(CNN) — The Mona Lisa can do more than just smile thanks to new AI technology from Microsoft.
Last week, Microsoft researchers unveiled a new AI model that can take a still image of a face and an audio clip of a person speaking and automatically create a realistic video of that person speaking. The videos—which can be created from real-life faces, animations, or illustrations—are complete with convincing lip-syncs and natural facial and head movements.
In a demonstration video, the researchers showed how they animated Mona Lisa to recite a comedic rap song by actress Anne Hathaway.
The results of the artificial intelligence model are called Vasa-1As fun as it is a bit shocking in its realism. According to Microsoft, this technology could be used in education, “to improve accessibility for people with connectivity issues,” or even to create virtual companions for humans. But it's also easy to see how the tool could be abused and used to impersonate real people.
It's a concern that goes beyond Microsoft: As more tools emerge to create engaging AI-generated images, videos, and audio, Experts are concerned Their misuse can lead to new forms of misinformation. Some also worry that technology may further disrupt creative industries, from films to advertising.
At this time, Microsoft does not plan to deploy the VASA-1 model immediately. This step is similar to how a Microsoft partner manages OpenAI Concerns surrounding the AI-generated video tool Sora. OpenAI introduced Sora in February, but so far has only made it available to a small number of professional users and cybersecurity gurus for testing purposes.
“We oppose any behavior to create misleading or harmful content from real people,” Microsoft researchers said in a blog post. But they added that the company “has no plans to release” the product publicly “until we are confident that the technology will be used responsibly and in accordance with appropriate regulations.”
The faces are moving
The researchers explained that Microsoft's new AI model was trained on several videos of people's faces speaking, and is designed to recognize natural facial and head movements, including “lip movement, (non-lip) expression, gaze and blinking, among others.” “. . The result is more realistic video when the VASA-1 pans a still image.
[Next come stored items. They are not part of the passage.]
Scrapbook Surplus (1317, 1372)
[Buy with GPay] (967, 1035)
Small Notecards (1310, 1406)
For example, in an explainer video that includes a clip in which someone appears agitated, apparently while playing video games, the speaking face has furrowed eyebrows and pursed lips.
The AI tool can also produce a video in which the subject looks in a certain direction or expresses a certain emotion.
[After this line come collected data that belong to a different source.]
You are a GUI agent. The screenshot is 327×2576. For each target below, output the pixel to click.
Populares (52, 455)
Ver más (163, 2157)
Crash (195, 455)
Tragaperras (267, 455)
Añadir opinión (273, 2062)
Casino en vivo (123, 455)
If you look closely, there are still signs that the videos are machine-generated, such as infrequent blinking and exaggerated eyebrow movements. But Microsoft believes its model is “far superior” to other similar tools and “paves the way for real-time interaction with realistic avatars that mimic human conversational behaviors.”
“Proud web fanatic. Subtly charming twitter geek. Reader. Internet trailblazer. Music buff.”
More Stories
Apple will introduce new models of the Macbook Pro, redesigned Mac mini, and iPad mini at the end of October
When do Walmart Holiday Deals start? The date that everyone has been waiting for
What will be the consequences on this planet?